Inspiration

We are a group of students who are very passionate about aviation. In fact all three of us are members of Rice Eclipse an organization that build aerospace vehicles at the collegiate level. However, we are also aware of the negative impact that aviation often has on the environment and have always found it unfortunate that something so interesting has to be harmful to the environment. When we saw all that Chevron was doing to provide new and unique solutions that allow their customers to remain clean in a way that maintains their quality of life.

What it does

Our website allows the user to input a start and end airport as well as how much the weigh the importance of carbon efficiency and time efficiency and outputs the optimal flight route for that user.

How we built it

Our Website first gathers aviation data off of FlightAware, an online website that contains information about all the flights departing from airports across the US and also contains statistics about those flights. We use the Beautiful Soup Python API, to scrape the most recent flight data off of these websites. Then using public flight data we calculated the carbon efficiency of different aircraft models and hardcoded them into our algorithm. After gathering all the flight data, we constructed Flight and Airport objects which we linked together in order to create a graph.
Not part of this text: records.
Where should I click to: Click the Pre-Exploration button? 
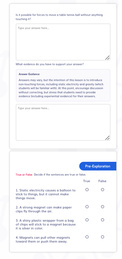click(98, 166)
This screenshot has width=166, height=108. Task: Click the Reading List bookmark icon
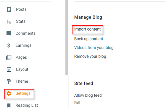click(9, 105)
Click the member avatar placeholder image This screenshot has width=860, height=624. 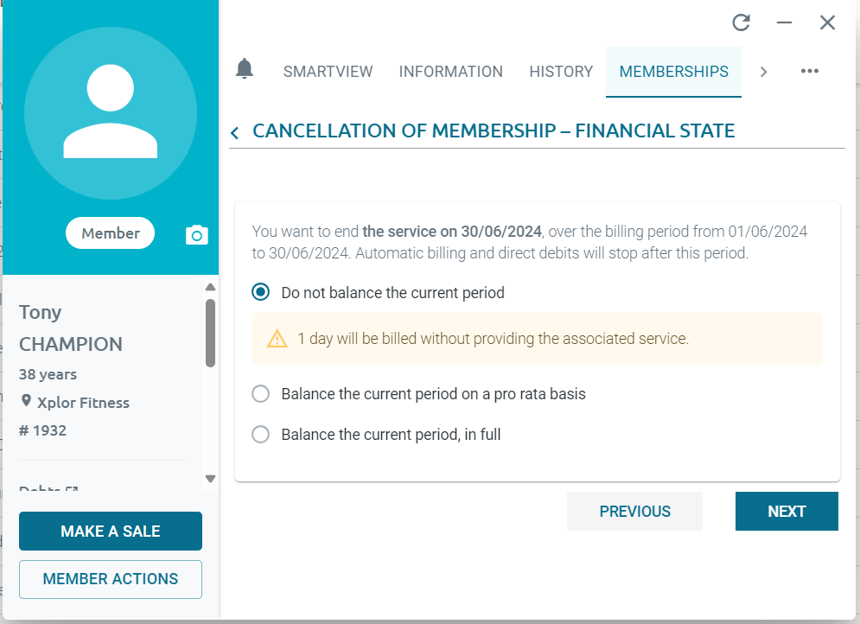(111, 112)
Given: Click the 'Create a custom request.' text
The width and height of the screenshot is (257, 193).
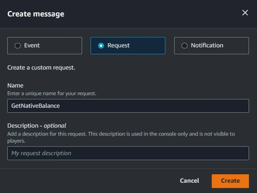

Each node in the graph represents a airport and the edges represent flight connecting them, where the weight of the edges is calculated by a combination of carbon efficiency and time efficient multiplied by weights that the user decides. After constructing the graph we used Dijikstra's Algorithm to traverse the graph which we then displayed on a canvas in an easily viewable manner for the user. The user can decide the start and end destinations of their route and how much the weight carbon vs time efficiency.

Challenges we ran into

The first main issue we ran into was gathering flight data. All available flight APIs cost money and would come out to around a $100 for our team if we used those APIs to the extend we needed to, so we had to come up with a creative solution to gather the data. We realized that all though FlightAware charges money for their APIs, they allow users to look up information about airports, which would allows us to scrape the data from their website. The second challenge was finding how to represent the data. We new we were going to use graph, but how exactly we were going to represent nodes and edges in the graph was difficult, but we found a creative way of representing the edges using flights. Finally traversing the algorithm was difficult, because we had to modify an existing algorithm so that we calculated the weight of each edge as we traversed rather than having the weights preset.

Accomplishments that we're proud of

We are very proud of how we were able to creatively find the data necessary to complete our project without being held back by paywalls. It required ingenuity on our parts that we felt was at the core of our project.

What we learned

We learned a lot about graph traversal and representation during our project. We researched various graph traversal algorithms and picked the most efficient one. Furthermore we had to have a very good understanding of these algorithms so that we could modify them to meet our needs.

What's next for GreenWings

The next step for GreenWings is that we would want to host our website on a server other than github pages. In doing so we would be able to run our scraping script in continuously in the background, so that our flight data would update in real-time. This would require no extra coding as we already have those scripts. It would simply require getting a server to host the backend of our webpage rather than doing from our computers.